Under the leadership of its president Dr. Abdul-Monem Al-Mashat, The center conducts a diverse set of political activities including trainings, public lectures, publishing policy papers and booklets and conducting research about modules of democracy and patterns of participation appropriate for Egypt and the Arab world.

Among its recent activities is a workshop addressing the "Democratic Transformation in Egypt" conducted in seven different Egyptian cities: Al-areesh, Ras Sedr, Giza, Nuebaa', Bani Sewief, Alexandria and Cairo. Another conference was dedicated to the analysis of the mechanism of the conversion of the Egyptian youth activism to political initiatives in the fields of politics, social justice, economy, public health and security. Other conferences and workshops focused on the democratic transition and the rule of law in addition to the upcoming 2011–12 Egyptian parliamentary election.

The center is partners with the Konrad Adenauer Foundation.

==Objectives==
The center's goals are:

• Disseminate the culture of democracy, values of civic cultures and human rights among all stakeholders especially youth.

• Educate the public the rules of the game in the political process; rights and obligations.

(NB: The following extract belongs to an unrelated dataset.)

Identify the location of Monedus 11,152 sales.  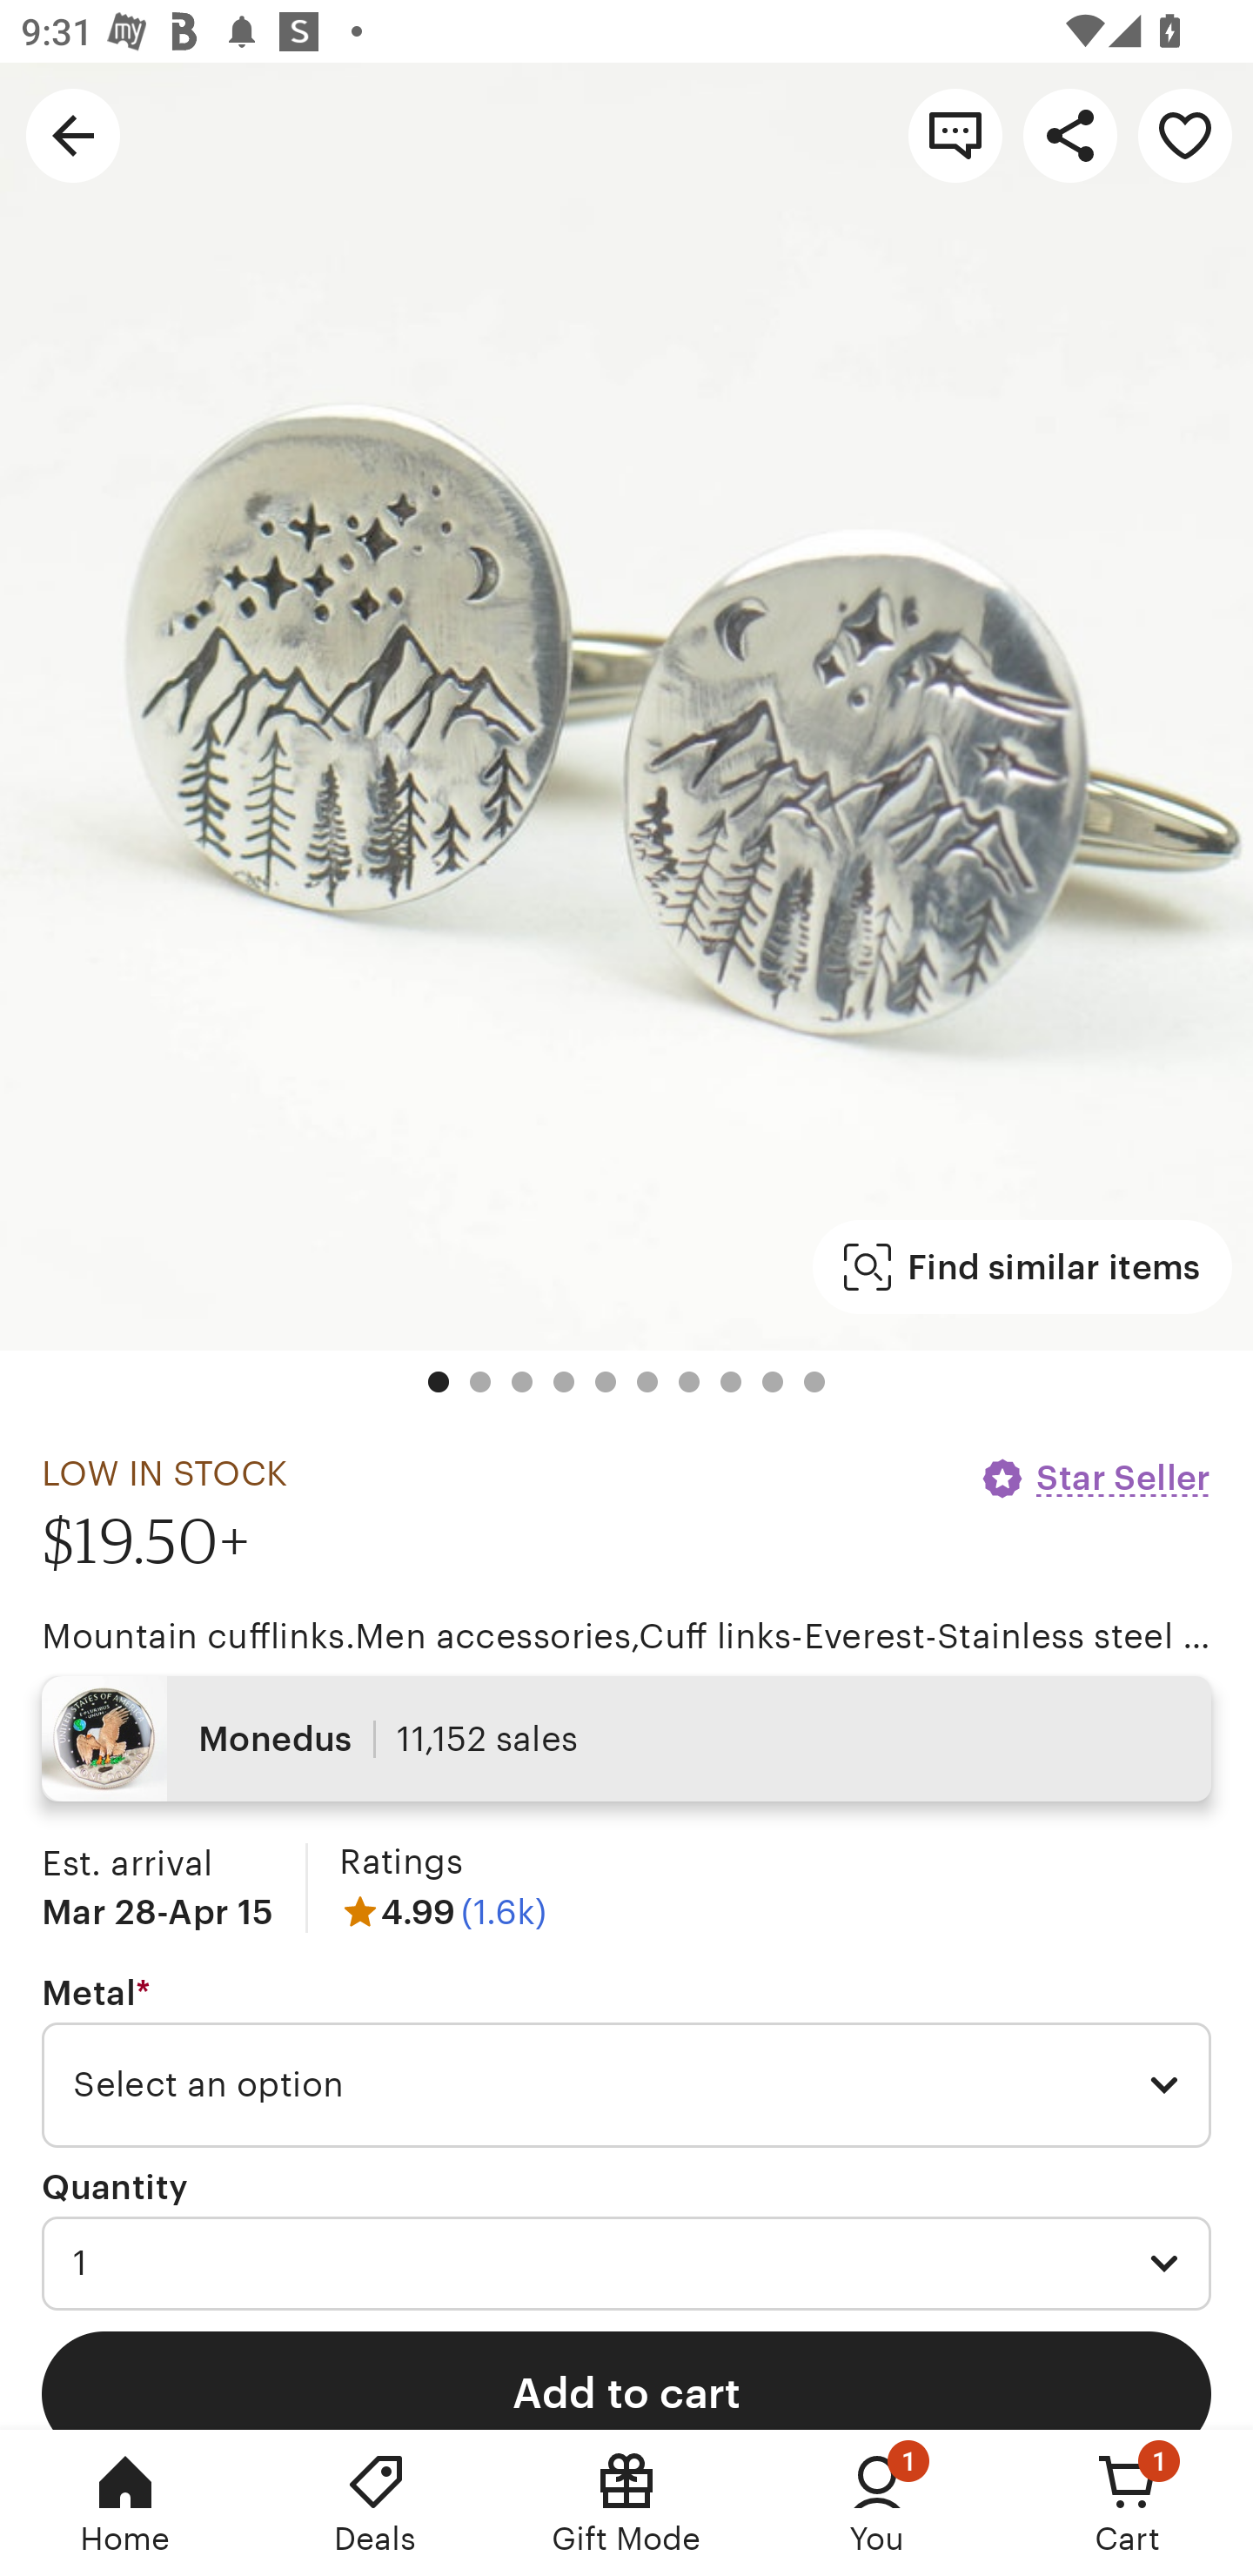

• Training of trainers especially members of political parties, non-governmental organizations, and civil society activists on political processes including political mobilization.

• Enforce mechanisms of monitoring political actions and activities.

• Encourage women to actively participate in politics by providing them with knowledge about their constitutional and legal rights.

• Upgrade level of information and knowledge about democratic and advance societies held by media professionals in order to be confident in transferring it to Arab societies.

• Respect political, religious and professional differences as means to enrich and positively activate political life.

• Encourage politically active citizens to organize and assemble in political organizations such as political parties, syndicates and alert communities.

• Promote decentralization processes as a mechanism for political accountability and transparency.

==Products==
• Hold conferences, workshops, seminars where experts and policy makers from Egypt, the Arab world and the world at large will interact with trainees and target groups.

• Conduct research and studies about modules of democracy and patterns of participation appropriate for Egypt and the Arab world.

• Manage training workshops for civic society activists, media professionals, students both in schools and universities, non-governmental organizations in different governorates in order to upgrade their political culture and conscience.

• Arrange public lectures where public figures, politicians as well as academicians and others from Egypt and different countries are invited to exchange their experience with young people.

• Publish policy papers, booklets, newsletters and books to help students, researchers and policy makers to understand the democratization process especially the transformation from authoritarianism and totalitarianism to democracy.